Brasília – O Palácio do Planalto divulgou, na noite desta terça-feira (4), nota oficial assinada pela Secretaria de Comunicação Social da Presidência, na qual rebate veementemente a decisão do Departamento de Estado dos EUA de revogar o visto da embaixadora do Brasil em Washington, Maria Luiza Ribeiro Viotti, descrevendo as justificativas como falsas.
No texto, o governo brasileiro afirma que a medida representa uma escalada deliberada de hostilidade ao Brasil, motivada por razões ideológicas. A nota acusa Washington de tentar interferir no processo político nacional e na eleição presidencial brasileira, e reforça que o pedido de agrément para o novo embaixador americano ainda está em análise, seguindo as normas da Convenção de Viena sobre Relações Diplomáticas.
A íntegra da nota também enfatiza que o processo de concessão do agrément é confidencial e que o nome do candidato dos EUA costuma ser divulgado apenas após aprovação formal. Enquanto isso, o governo brasileiro ressalta que não há prazo fixado na Convenção de Viena para o agrément e que o pedido permanece em avaliação.

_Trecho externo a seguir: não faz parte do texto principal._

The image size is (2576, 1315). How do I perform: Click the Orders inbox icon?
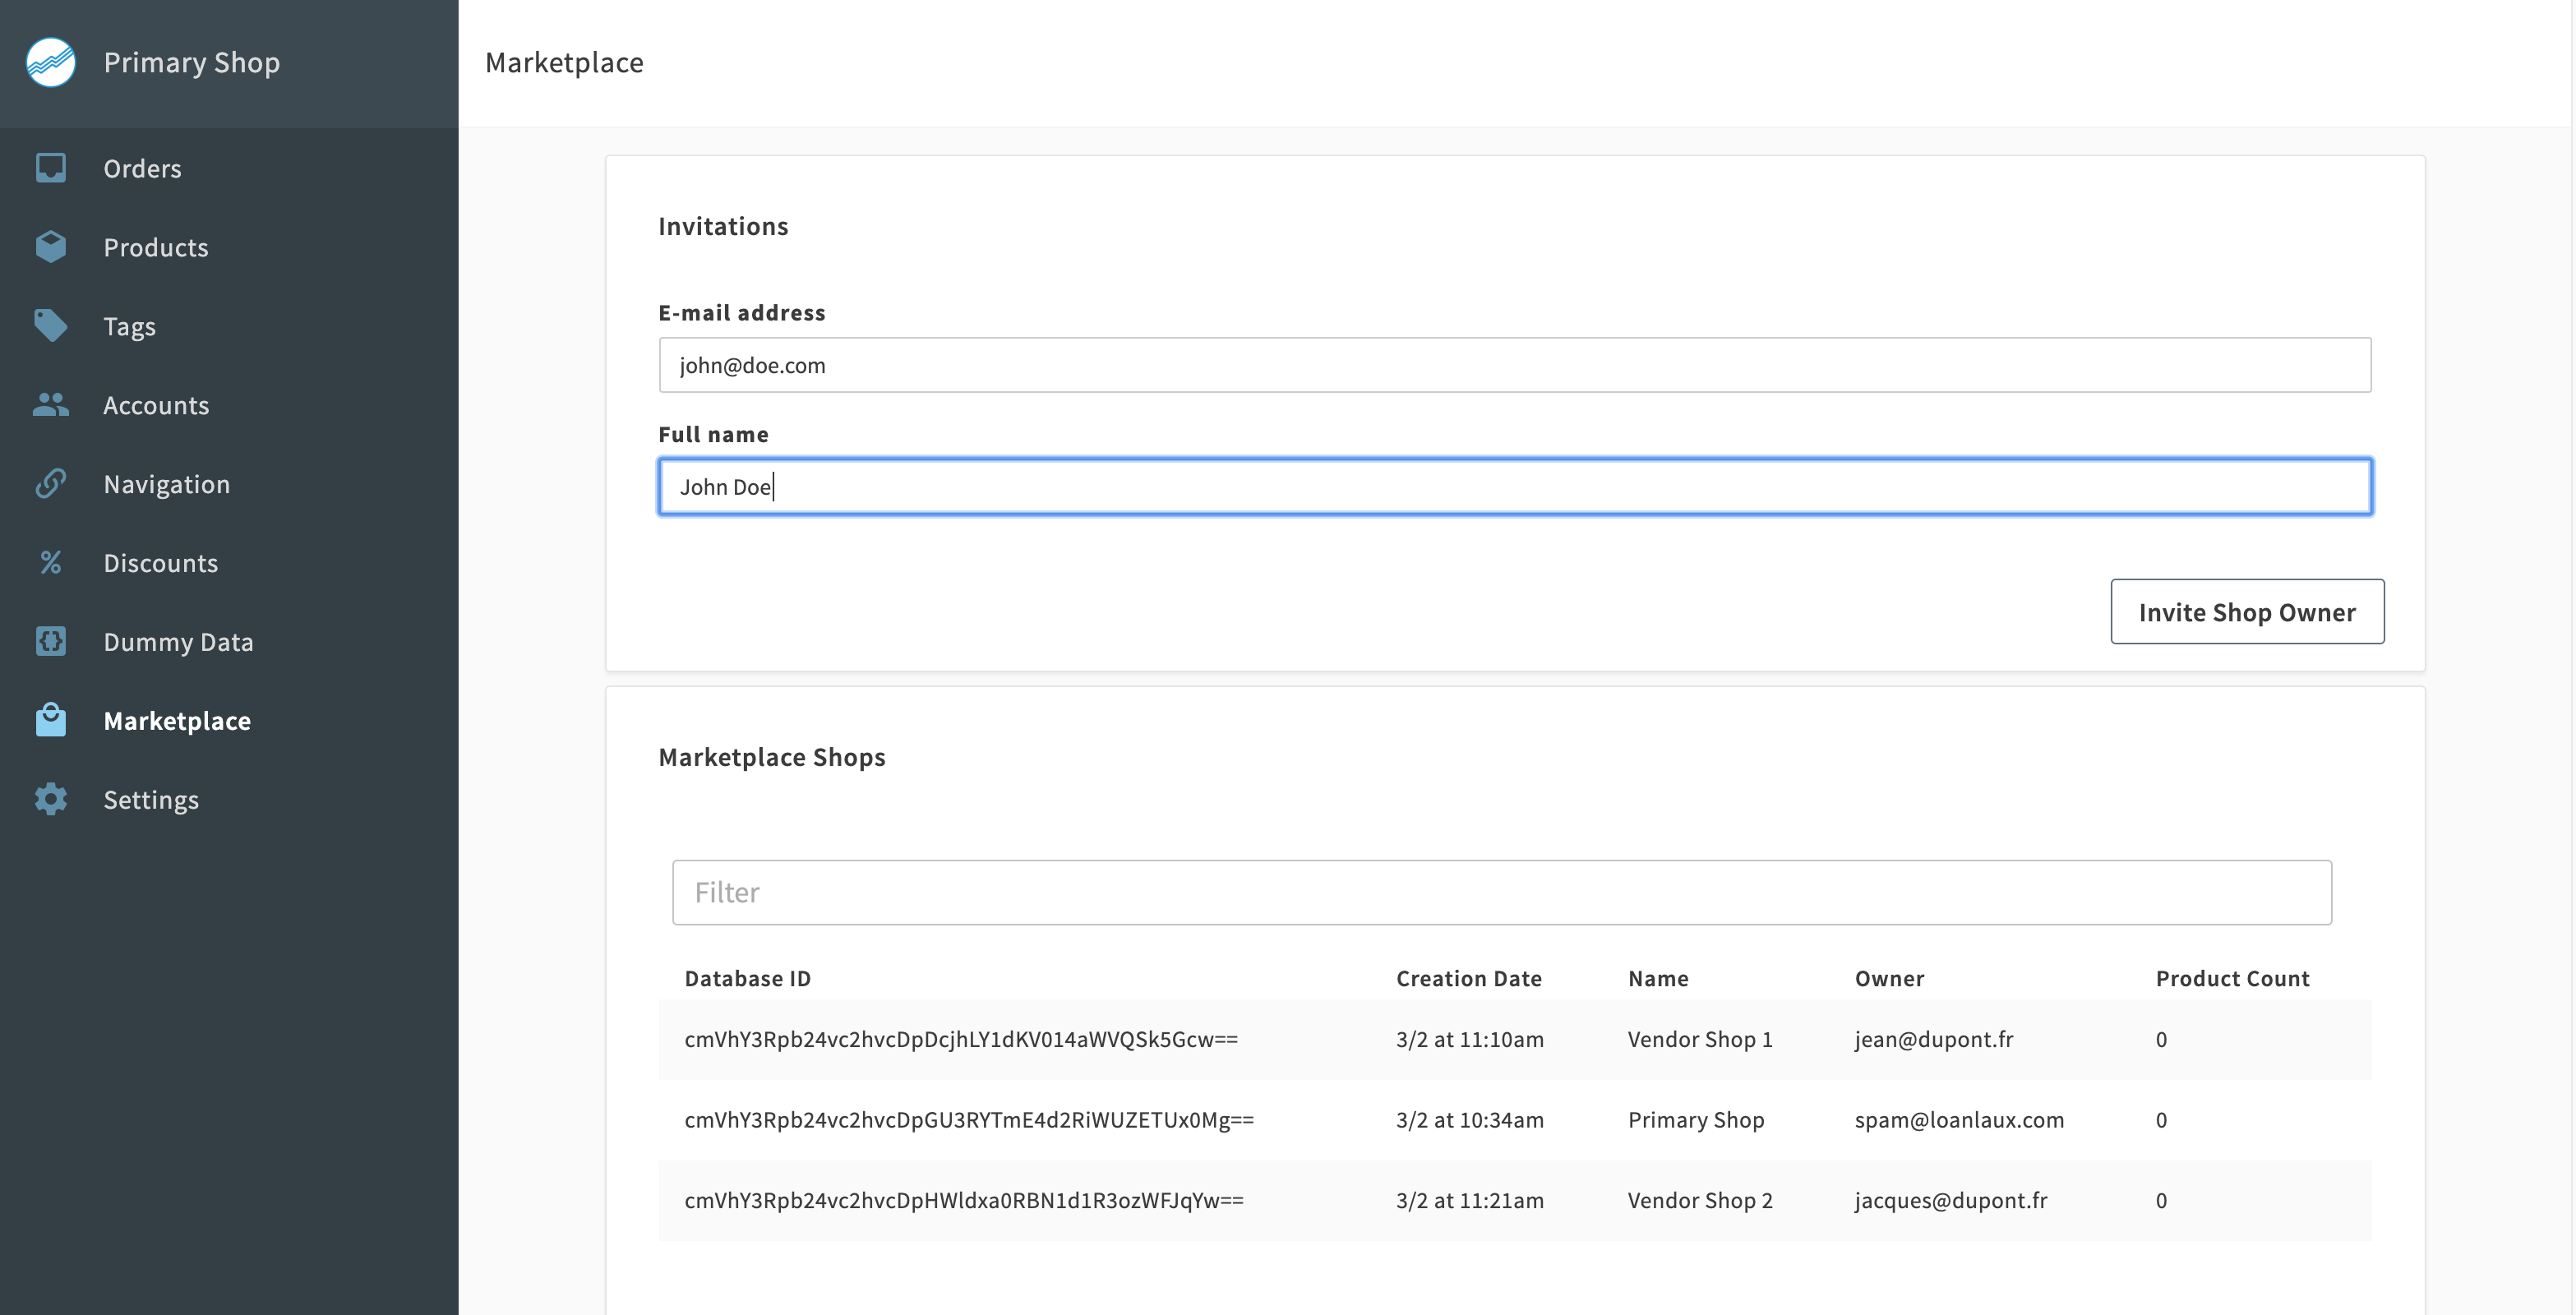50,168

A nota menciona ainda que dois funcionários do governo norte-americano, cuja visita ao Brasil poderia visar a influência sobre o sistema eleitoral, tiveram seus vistos negados. O governo brasileiro cita que as sanções contra autoridades brasileiras, incluindo o ex-presidente Jair Bolsonaro, permanecem em vigor. O presidente Lula, durante visita a Washington em maio, solicitou a Trump a suspensão dessas sanções, segundo o texto.
Conclui-se que a administração brasileira não pretende adotar postura de confronto, mantendo a defesa do diálogo e da negociação em todas as relações internacionais, e reiterando a importância de uma relação pautada pelo respeito mútuo, mesmo diante de divergências.
Fonte: Secretaria de Comunicação Social da Presidência da República.